• Work instruction
Please output the entries below exactly as they are.

-- Material for this task follows --

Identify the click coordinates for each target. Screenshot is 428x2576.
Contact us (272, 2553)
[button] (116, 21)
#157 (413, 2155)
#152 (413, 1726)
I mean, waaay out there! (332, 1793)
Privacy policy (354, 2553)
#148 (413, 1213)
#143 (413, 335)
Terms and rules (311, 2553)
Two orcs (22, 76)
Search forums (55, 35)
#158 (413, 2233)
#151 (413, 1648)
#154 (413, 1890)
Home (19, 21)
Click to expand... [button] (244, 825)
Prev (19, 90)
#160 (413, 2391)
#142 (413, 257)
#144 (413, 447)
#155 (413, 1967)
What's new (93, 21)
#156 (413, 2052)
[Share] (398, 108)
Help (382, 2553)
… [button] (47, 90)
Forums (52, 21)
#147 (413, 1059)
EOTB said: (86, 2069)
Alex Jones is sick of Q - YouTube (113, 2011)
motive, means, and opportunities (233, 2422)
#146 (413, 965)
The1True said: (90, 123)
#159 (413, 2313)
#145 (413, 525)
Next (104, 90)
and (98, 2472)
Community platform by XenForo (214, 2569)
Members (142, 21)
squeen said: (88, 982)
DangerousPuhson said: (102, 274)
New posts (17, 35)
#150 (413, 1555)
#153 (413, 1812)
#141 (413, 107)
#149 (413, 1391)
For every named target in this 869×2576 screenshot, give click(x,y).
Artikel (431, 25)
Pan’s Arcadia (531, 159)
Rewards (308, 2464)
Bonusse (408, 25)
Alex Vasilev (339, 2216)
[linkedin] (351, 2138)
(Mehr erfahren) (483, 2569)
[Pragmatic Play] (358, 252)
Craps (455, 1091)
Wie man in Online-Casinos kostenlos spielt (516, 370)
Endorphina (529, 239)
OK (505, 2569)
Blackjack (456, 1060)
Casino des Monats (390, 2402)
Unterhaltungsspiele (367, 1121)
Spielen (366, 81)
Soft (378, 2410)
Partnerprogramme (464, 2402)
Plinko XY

-- Material for this task concluded --

• Output for this exercise
Identify the click coordinates for each target. Screenshot is 428x2576.
Contact us (272, 2553)
[button] (116, 21)
#157 (413, 2155)
#152 (413, 1726)
I mean, waaay out there! (332, 1793)
Privacy policy (354, 2553)
#148 (413, 1213)
#143 (413, 335)
Terms and rules (311, 2553)
Two orcs (22, 76)
Search forums (55, 35)
#158 (413, 2233)
#151 (413, 1648)
#154 (413, 1890)
Home (19, 21)
Click to expand... [button] (244, 825)
Prev (19, 90)
#160 (413, 2391)
#142 (413, 257)
#144 (413, 447)
#155 (413, 1967)
What's new (93, 21)
#156 (413, 2052)
[Share] (398, 108)
Help (382, 2553)
… [button] (47, 90)
Forums (52, 21)
#147 (413, 1059)
EOTB said: (86, 2069)
Alex Jones is sick of Q - YouTube (113, 2011)
motive, means, and opportunities (233, 2422)
#146 (413, 965)
The1True said: (90, 123)
#159 (413, 2313)
#145 (413, 525)
Next (104, 90)
and (98, 2472)
Community platform by XenForo (214, 2569)
Members (142, 21)
squeen said: (88, 982)
DangerousPuhson said: (102, 274)
New posts (17, 35)
#150 (413, 1555)
#153 (413, 1812)
#141 (413, 107)
#149 (413, 1391)
For every named target in this 869×2576 screenshot, give click(x,y).
Artikel (431, 25)
Pan’s Arcadia (531, 159)
Rewards (308, 2464)
Bonusse (408, 25)
Alex Vasilev (339, 2216)
[linkedin] (351, 2138)
(Mehr erfahren) (483, 2569)
[Pragmatic Play] (358, 252)
Craps (455, 1091)
Wie man in Online-Casinos kostenlos spielt (516, 370)
Endorphina (529, 239)
OK (505, 2569)
Blackjack (456, 1060)
Casino des Monats (390, 2402)
Unterhaltungsspiele (367, 1121)
Spielen (366, 81)
Soft (378, 2410)
Partnerprogramme (464, 2402)
Plinko XY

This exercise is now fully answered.